TVA sociale : pourquoi pas ?

par Gilles Bridier |  publié le 16/05/2025

D’un côté, alourdir la TVA est socialement injuste. De l’autre, les entreprises sont pénalisées par des charges auxquelles échappent les produits importés. Le travail doit-il payer la protection sociale ?

TVA (Photo de Bernard JAUBERT / Only France via AFP)

La France est, à l’exception des pays scandinaves, le pays d’Europe où le coût de la main d’oeuvre est le plus élevé (41,1 euros de l’heure), à peu près au même niveau qu’en Allemagne. Ce qui nuit à la compétitivité du travail et, par là, à l’investissement des entreprises, à la croissance de l’activité et à la création d’emplois. Avec les conséquences que l’on connaît sur la baisse des rentrées fiscales pour l’Etat, la hausse des importations et la dégradation de la balance commerciale, et le maintien d’un taux de chômage élevé.

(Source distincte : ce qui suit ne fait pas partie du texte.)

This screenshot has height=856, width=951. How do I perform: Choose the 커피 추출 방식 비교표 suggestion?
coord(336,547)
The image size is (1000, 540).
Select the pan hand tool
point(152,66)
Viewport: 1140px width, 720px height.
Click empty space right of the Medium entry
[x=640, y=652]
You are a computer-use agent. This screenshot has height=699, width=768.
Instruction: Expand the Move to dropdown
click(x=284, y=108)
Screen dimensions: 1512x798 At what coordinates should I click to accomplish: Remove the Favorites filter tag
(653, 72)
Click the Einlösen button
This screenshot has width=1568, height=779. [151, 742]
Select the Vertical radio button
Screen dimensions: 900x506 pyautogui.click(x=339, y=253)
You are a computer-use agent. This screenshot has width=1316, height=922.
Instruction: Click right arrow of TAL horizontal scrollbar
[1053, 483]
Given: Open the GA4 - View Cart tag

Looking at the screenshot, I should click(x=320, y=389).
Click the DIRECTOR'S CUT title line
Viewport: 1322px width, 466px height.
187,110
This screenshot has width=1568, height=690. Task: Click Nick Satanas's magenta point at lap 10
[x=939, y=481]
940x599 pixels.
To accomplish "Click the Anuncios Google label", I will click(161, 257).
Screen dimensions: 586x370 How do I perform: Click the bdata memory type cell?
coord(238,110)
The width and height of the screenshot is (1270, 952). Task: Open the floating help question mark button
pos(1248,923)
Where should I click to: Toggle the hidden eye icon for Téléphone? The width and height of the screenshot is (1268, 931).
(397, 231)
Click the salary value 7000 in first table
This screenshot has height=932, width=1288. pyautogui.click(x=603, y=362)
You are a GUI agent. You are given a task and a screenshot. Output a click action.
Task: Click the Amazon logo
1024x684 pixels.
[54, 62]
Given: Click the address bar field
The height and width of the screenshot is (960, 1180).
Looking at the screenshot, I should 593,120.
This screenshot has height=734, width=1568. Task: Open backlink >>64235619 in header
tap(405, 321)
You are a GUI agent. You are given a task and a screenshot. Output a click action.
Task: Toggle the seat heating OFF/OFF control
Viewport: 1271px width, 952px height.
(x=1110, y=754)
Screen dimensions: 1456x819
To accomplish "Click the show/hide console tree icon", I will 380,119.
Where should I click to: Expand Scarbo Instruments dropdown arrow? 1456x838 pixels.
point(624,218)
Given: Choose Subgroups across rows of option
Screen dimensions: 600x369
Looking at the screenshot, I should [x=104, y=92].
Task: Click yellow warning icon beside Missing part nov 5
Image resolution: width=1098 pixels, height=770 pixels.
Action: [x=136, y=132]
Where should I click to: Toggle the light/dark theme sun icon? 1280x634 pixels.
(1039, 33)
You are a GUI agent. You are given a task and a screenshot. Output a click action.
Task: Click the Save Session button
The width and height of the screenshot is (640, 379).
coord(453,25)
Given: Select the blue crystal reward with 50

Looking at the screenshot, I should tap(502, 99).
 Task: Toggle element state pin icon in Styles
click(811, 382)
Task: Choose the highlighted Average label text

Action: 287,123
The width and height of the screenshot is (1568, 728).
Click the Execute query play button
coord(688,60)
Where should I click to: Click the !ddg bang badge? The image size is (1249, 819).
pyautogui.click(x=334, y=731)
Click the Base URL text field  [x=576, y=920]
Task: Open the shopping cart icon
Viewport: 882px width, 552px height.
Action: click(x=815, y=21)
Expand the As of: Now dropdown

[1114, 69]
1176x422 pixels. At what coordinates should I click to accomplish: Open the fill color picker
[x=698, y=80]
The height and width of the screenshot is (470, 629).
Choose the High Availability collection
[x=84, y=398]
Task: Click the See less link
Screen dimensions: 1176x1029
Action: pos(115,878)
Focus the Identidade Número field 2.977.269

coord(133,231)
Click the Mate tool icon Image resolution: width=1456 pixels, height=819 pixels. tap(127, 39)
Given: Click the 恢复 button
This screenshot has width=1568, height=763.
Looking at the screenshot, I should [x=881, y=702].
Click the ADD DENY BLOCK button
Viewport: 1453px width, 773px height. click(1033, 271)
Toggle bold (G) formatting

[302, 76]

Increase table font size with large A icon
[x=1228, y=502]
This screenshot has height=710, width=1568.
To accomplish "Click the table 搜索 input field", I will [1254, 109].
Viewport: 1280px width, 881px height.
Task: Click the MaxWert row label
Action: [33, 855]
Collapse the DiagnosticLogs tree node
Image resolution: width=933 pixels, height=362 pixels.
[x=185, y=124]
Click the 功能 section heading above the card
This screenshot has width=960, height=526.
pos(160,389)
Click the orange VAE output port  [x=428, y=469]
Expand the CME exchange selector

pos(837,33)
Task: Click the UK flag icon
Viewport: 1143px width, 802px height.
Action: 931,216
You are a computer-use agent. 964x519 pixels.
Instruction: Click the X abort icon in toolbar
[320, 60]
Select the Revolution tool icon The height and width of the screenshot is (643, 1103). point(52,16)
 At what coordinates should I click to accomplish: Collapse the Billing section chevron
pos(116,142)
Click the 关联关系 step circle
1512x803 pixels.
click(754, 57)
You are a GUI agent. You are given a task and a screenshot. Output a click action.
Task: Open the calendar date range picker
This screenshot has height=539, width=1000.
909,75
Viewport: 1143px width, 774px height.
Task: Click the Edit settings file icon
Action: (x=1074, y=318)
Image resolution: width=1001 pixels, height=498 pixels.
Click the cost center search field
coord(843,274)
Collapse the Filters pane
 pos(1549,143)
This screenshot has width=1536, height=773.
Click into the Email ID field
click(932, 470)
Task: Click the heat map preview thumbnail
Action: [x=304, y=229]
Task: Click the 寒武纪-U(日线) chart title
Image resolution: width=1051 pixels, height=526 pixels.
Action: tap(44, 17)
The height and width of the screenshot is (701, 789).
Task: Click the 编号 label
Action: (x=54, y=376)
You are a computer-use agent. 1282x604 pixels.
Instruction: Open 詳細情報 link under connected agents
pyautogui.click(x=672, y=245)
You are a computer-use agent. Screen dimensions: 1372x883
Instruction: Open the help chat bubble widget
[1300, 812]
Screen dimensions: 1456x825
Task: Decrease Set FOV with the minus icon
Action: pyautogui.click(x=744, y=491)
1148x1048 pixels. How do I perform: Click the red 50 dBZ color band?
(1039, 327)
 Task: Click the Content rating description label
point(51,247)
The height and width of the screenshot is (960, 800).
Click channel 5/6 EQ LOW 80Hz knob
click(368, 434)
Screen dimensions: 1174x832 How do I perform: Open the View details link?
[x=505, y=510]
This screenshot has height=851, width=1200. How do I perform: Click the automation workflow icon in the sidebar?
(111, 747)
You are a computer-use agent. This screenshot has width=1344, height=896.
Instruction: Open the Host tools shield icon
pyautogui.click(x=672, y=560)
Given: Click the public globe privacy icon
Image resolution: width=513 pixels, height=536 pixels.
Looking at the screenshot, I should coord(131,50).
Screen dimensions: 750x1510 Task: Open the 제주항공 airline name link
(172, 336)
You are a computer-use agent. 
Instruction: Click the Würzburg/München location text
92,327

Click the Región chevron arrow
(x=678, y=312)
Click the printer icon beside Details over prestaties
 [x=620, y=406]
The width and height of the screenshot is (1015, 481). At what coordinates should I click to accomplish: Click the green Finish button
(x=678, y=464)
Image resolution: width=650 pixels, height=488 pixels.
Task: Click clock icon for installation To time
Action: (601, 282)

La baisse du coût du travail est une des clés pour renverser la vapeur. Pas en réduisant la part des salaires qui, en proportion, est déjà en France la plus basse d’Europe dans le coût global (69,6% selon l’Insee contre 77,8% en Allemagne par exemple). Mais en réduisant les autres facteurs qui impactent ce coût.

La France est aussi le pays de l’Union européenne qui consacre la part la plus élevée du produit intérieur brut au financement de la protection sociale (31,5% du PIB en France en 2023 contre une moyenne de 26,6% dans l’Union européenne, selon le ministère de la Santé). Or, la protection sociale est, en France, financée à près de 54% par les taxes sur le travail. Les employeurs y contribuent à 63% et les salariés à 29% (les 8% restants incombant aux professions libérales, commerçants et artisans). Dans ces conditions, pour rendre de la compétitivité aux productions nationales et créer de la richesse et de l’emploi, une des pistes consiste à réduire les cotisations patronales qui, en France, représentent 22,5 % des prélèvements obligatoires contre 17,4% en Allemagne et une moyenne de 17,9 % dans l’Union européenne en 2023. On peut vouloir concomitamment réaliser des économies sur les retraites ou la sécurité sociale. Mais progresser dans cette direction, surtout dans un contexte de vieillissement de la population, est politiquement difficile. D’où une autre piste qui consiste à compenser une baisse des cotisations des entreprises par des prélèvements sur d’autres postes. C’est le principe de la TVA dite « sociale ».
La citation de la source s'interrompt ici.